Data:

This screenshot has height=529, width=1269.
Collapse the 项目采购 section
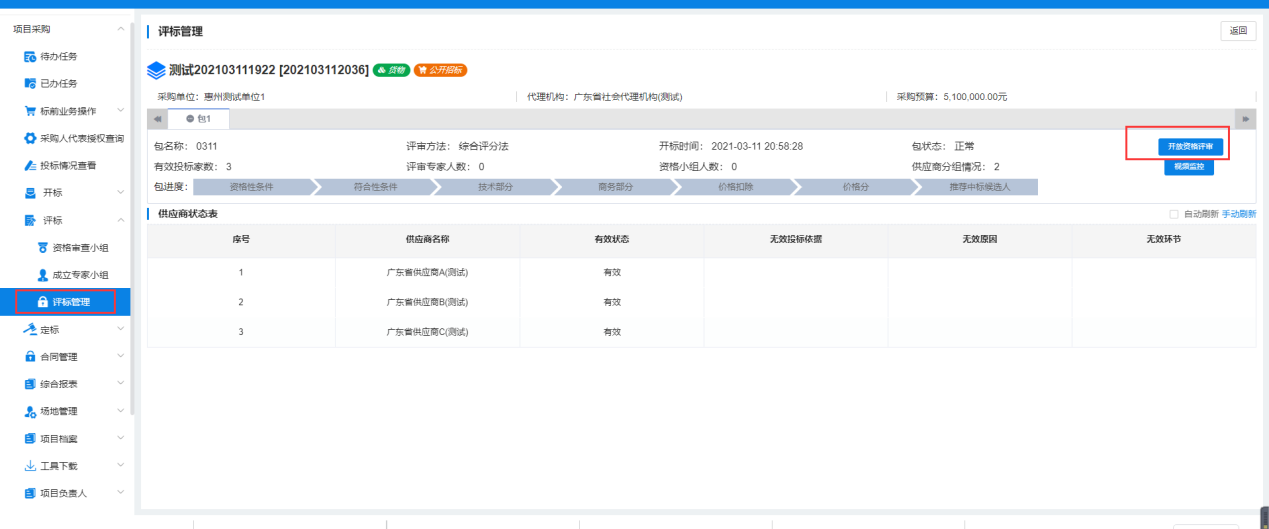pos(120,29)
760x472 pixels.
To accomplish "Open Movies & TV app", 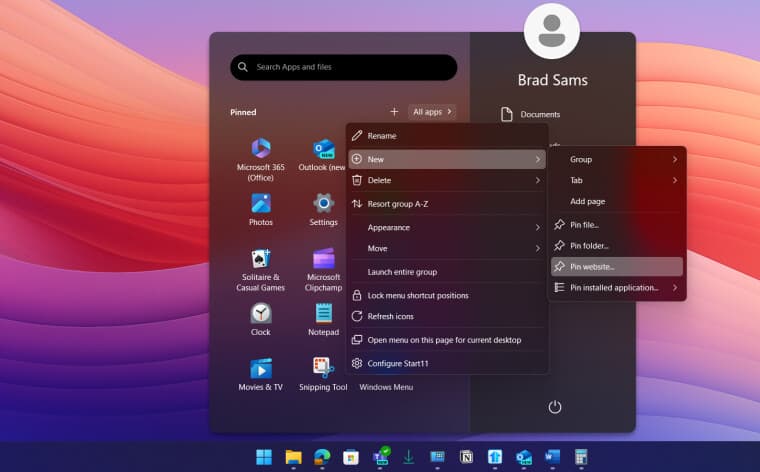I will click(x=261, y=368).
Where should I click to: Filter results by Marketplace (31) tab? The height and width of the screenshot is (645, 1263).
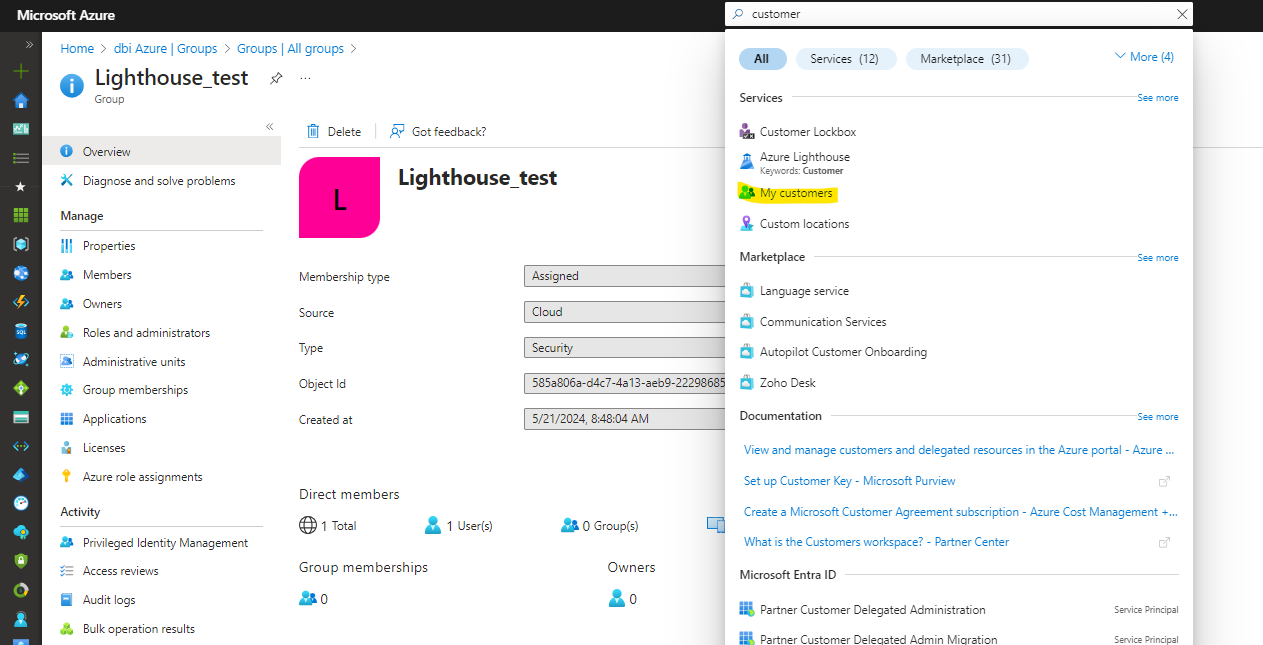pos(966,59)
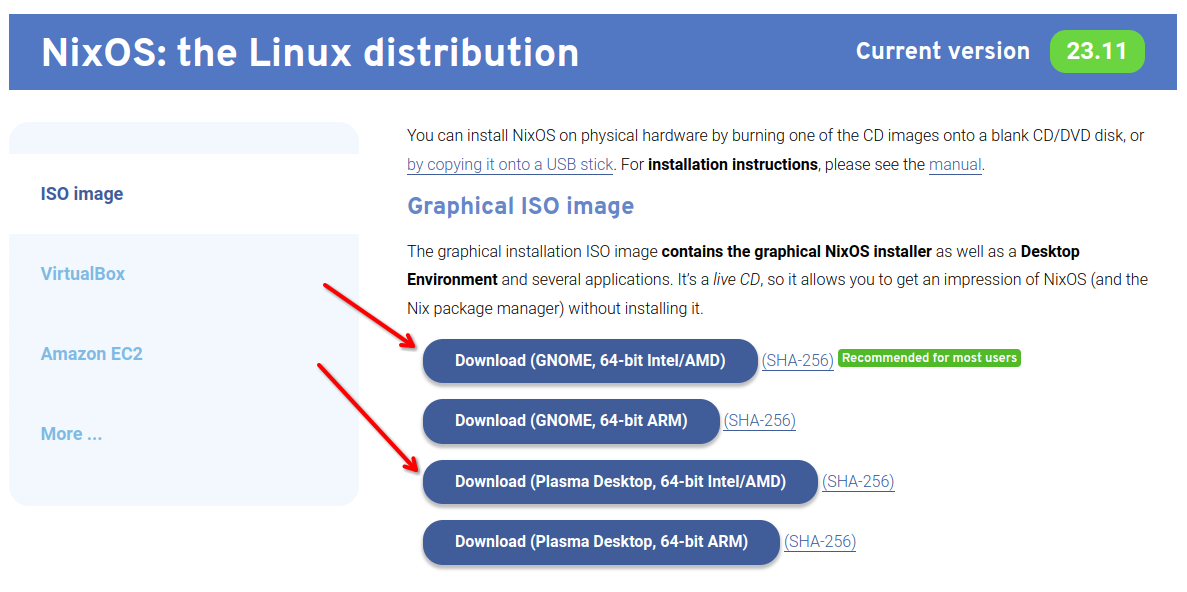The width and height of the screenshot is (1187, 592).
Task: Follow the 'by copying it onto a USB stick' link
Action: click(x=510, y=165)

Exercise directions: All lines from the one containing "Where should I" through the final line of the entries above are to be copied exactly; the pictures are not.

Solution for this task:
Where should I click to: Filter results by Marketplace (31) tab? The height and width of the screenshot is (645, 1263).
pos(966,59)
The width and height of the screenshot is (1187, 592).
Task: Follow the 'by copying it onto a USB stick' link
Action: click(x=510, y=165)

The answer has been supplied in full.